Nowadays, simulation is used for design space exploration, virtual testing or predictive maintenance for supporting early stage product decisions. Most importantly, real testing is ultimately used to assure product quality and certification. The aim of UPSIM is to enable companies to safely collaborate on simulations in a repeatable, reliable and robust manner and to implement simulations in a Credible Digital Twin setting as a strategic capability in order for them to become an important factor in quality, cost, time-to-market and overall competitiveness.

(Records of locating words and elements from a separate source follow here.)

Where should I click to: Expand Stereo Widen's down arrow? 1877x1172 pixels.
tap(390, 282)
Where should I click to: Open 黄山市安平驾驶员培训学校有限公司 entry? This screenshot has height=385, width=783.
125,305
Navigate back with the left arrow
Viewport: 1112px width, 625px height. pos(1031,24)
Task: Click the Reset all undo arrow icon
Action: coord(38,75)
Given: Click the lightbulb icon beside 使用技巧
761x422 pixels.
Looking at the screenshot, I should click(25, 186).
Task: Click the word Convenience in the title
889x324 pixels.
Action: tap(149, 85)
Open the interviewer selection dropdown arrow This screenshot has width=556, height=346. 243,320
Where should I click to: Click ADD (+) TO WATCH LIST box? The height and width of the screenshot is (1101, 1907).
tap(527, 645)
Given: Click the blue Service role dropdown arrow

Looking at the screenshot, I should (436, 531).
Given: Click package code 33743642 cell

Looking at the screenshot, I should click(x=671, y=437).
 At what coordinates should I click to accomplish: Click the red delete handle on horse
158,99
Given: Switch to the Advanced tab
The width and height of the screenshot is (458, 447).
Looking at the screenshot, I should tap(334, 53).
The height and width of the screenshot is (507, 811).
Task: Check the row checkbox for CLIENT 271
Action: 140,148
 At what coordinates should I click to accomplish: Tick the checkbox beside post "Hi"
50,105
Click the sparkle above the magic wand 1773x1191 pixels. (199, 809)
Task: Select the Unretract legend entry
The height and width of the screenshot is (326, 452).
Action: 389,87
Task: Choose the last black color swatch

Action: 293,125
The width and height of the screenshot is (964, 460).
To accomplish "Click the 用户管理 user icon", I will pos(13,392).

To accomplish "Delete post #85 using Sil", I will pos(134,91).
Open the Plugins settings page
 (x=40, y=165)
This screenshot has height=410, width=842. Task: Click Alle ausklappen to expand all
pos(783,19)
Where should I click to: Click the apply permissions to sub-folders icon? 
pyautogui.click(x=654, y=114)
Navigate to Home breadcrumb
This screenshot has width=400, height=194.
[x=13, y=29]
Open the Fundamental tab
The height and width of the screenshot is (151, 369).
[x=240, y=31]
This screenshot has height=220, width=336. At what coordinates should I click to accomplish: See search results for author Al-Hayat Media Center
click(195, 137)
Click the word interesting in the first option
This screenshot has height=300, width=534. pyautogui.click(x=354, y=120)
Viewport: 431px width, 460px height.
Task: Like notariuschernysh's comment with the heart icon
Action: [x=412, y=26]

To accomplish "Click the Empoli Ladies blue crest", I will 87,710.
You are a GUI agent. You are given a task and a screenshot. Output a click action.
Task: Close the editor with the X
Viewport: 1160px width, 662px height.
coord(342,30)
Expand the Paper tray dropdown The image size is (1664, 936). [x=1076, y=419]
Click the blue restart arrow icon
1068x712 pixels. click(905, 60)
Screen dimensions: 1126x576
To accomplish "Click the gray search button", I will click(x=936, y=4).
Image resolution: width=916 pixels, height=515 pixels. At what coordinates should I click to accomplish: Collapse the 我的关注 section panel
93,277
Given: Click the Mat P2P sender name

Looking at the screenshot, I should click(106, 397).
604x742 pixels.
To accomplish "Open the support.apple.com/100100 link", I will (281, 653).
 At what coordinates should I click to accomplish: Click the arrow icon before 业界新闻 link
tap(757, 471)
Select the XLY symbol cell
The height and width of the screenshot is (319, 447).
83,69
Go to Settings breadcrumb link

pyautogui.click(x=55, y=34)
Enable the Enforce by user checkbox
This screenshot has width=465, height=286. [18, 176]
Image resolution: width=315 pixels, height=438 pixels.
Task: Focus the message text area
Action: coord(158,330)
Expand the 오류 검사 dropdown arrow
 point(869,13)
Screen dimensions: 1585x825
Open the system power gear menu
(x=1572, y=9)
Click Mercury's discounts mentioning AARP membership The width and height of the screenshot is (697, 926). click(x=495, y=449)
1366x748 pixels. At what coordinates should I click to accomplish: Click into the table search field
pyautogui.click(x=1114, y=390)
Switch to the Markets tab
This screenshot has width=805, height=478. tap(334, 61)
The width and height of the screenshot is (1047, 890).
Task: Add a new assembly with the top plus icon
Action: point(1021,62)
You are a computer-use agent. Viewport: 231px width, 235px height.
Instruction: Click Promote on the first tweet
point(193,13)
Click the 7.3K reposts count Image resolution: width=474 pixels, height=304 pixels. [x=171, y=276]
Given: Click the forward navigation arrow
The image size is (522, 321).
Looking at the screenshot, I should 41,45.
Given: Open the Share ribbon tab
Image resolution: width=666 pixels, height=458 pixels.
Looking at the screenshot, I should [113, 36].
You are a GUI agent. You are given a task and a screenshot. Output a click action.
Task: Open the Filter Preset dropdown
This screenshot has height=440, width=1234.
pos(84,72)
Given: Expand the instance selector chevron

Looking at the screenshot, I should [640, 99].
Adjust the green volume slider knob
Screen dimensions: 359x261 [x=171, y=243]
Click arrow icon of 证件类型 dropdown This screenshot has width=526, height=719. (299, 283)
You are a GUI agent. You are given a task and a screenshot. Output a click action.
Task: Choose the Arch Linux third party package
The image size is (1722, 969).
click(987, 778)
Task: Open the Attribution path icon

The UPSIM project funded by the Innovation Foundation Denmark in the ITEA3 framework to work towards reduction of physical tests by providing credible digital twins. In close collaboration with Agro Intelligence ApS, Aarhus University works towards credible digital twins able to incorporate sensory data at runtime in order to improve continuously.. The project has a full budget of 18M€ (~134MDKK) and is supported with 500k€ (~3.7MDKK) by the Danish Innovation Foundation. The project brings together expertise from 31 one partners from Austria, Germany, Denmark, the Netherlands, Romania and the United Kingdom.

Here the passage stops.